Finding ways to prevent and slow rising obesity among disadvantaged populations challenges community health professionals, educators, and researchers. The most difficult challenge is how best to facilitate sustainable changes and influence family values in low-income communities, whose priorities are more concerned with daily financial struggles than with adopting healthy lifestyle practices. In HW, community partners learned to work together to find solutions for reducing obesity, family members learned about their role in guiding and evaluating the intervention, and students learned to work with low-income families with limited literacy and English.

Reducing adult and childhood obesity is a shared community responsibility (CSREES, 2006). Outreach programs that integrate community-based research, education, and collaboration among committed partners hold promise for finding effective strategies to sustain health-related community changes (CSREES, 2006; EFNEP, 2006; TDSHS, 2005; USDHHS, 2006). With their history of community commitment and successful program implementation among low-income and underserved populations, Extension educators are in a key position to work with multiple community partners and initiate such outreach programs.


Healthy Weigh/El camino saludable had successful program outcomes because of the ongoing dedication of all its partners.
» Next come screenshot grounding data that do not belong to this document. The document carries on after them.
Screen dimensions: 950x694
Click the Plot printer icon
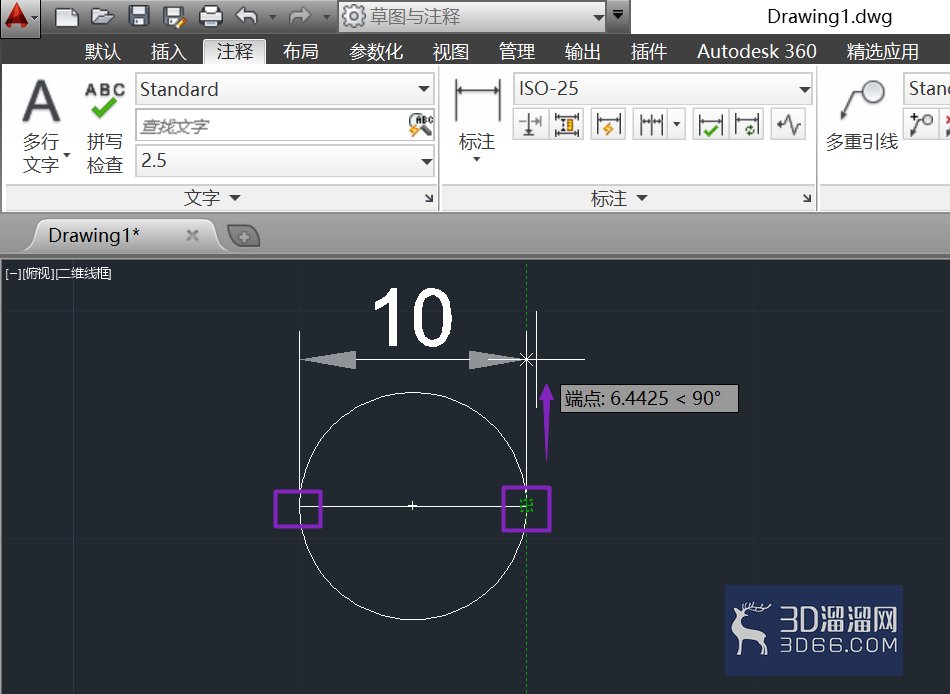[x=210, y=16]
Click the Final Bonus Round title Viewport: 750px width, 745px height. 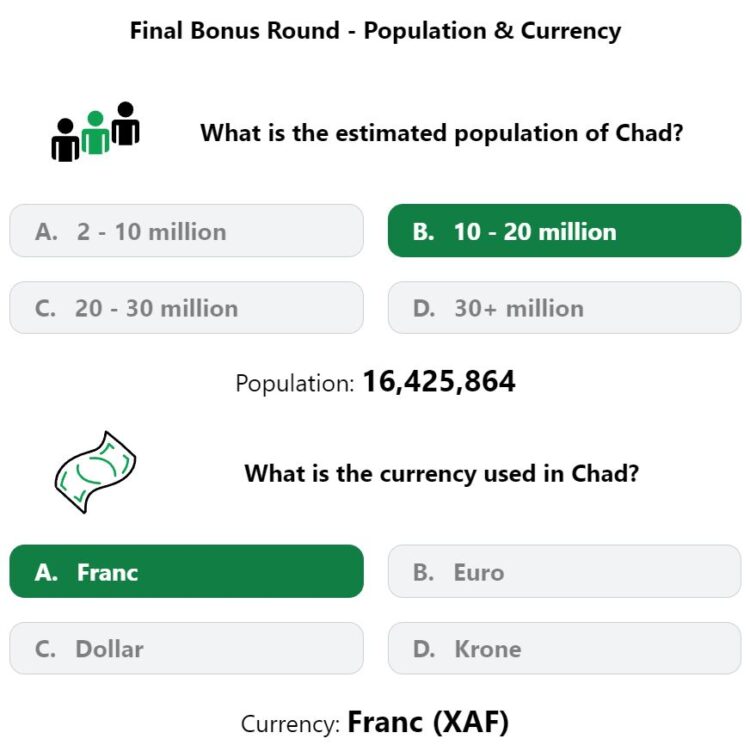(x=375, y=31)
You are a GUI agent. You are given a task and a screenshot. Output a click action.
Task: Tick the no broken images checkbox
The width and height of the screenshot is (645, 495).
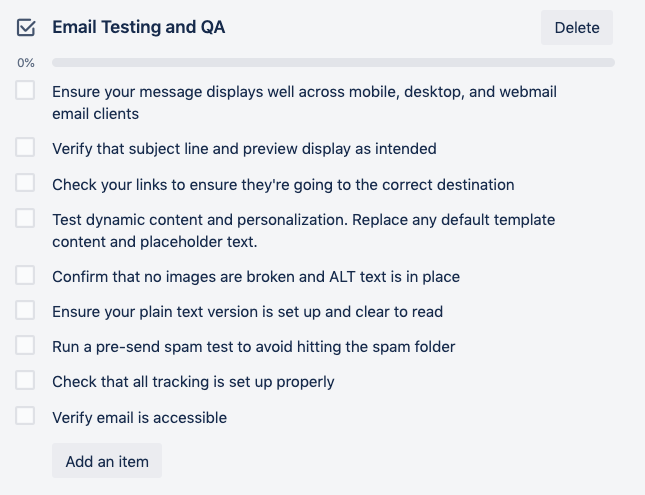pyautogui.click(x=26, y=275)
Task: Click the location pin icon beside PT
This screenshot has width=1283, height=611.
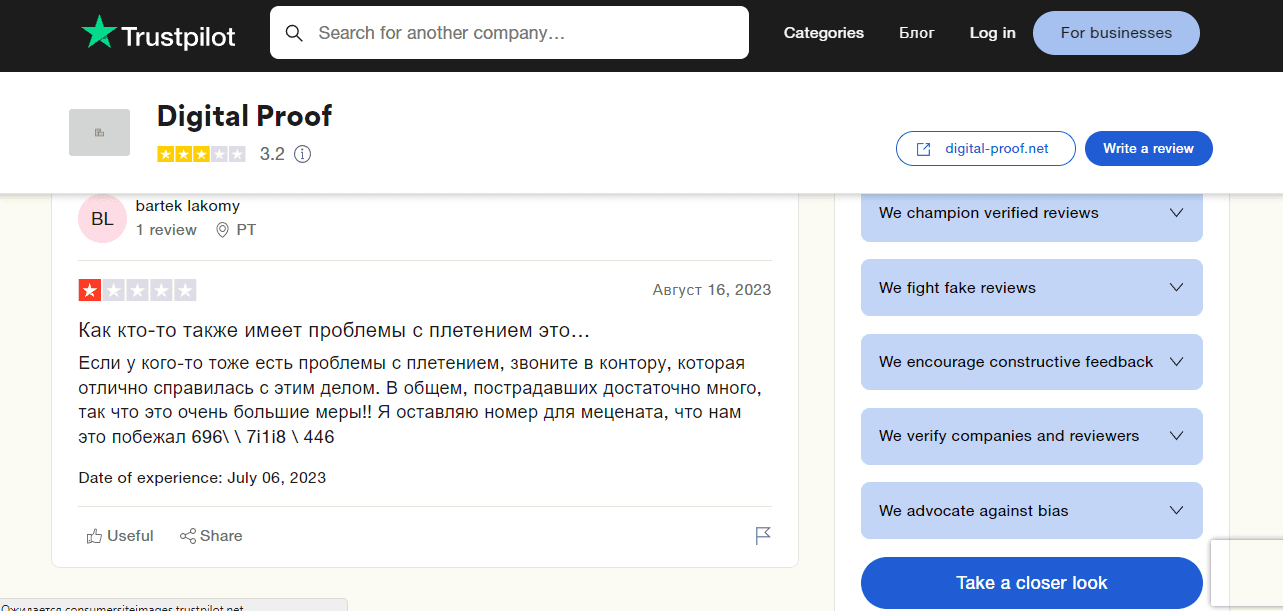Action: pyautogui.click(x=222, y=229)
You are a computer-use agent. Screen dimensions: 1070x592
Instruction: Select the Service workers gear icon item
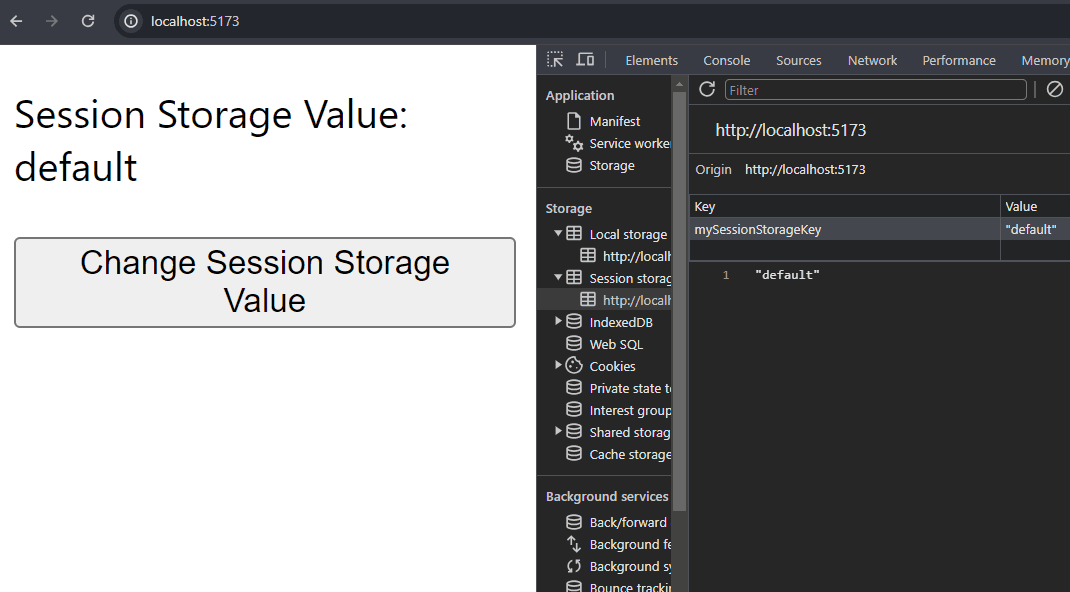click(x=574, y=143)
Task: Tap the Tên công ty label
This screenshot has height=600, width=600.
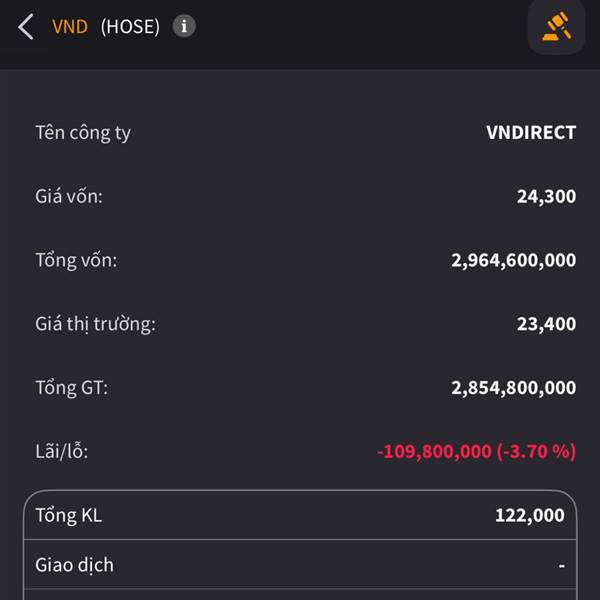Action: 83,134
United Way of Metropolitan Tarrant County and supplemental funds from the Alma Moreton Research Grant provided financial support for Phase 1 and Phase 2. Texas Christian University provided in-kind support. The Cornerstone Community Center shared its facilities and knowledge of the community. Healthy Weigh planning and coordination of ongoing program tasks would not have been possible without the multiple talents and numerous hours donated by community members and agencies, university faculty and staff, and student volunteers--each a contributing partner committed to finding effective solutions for sustainable change.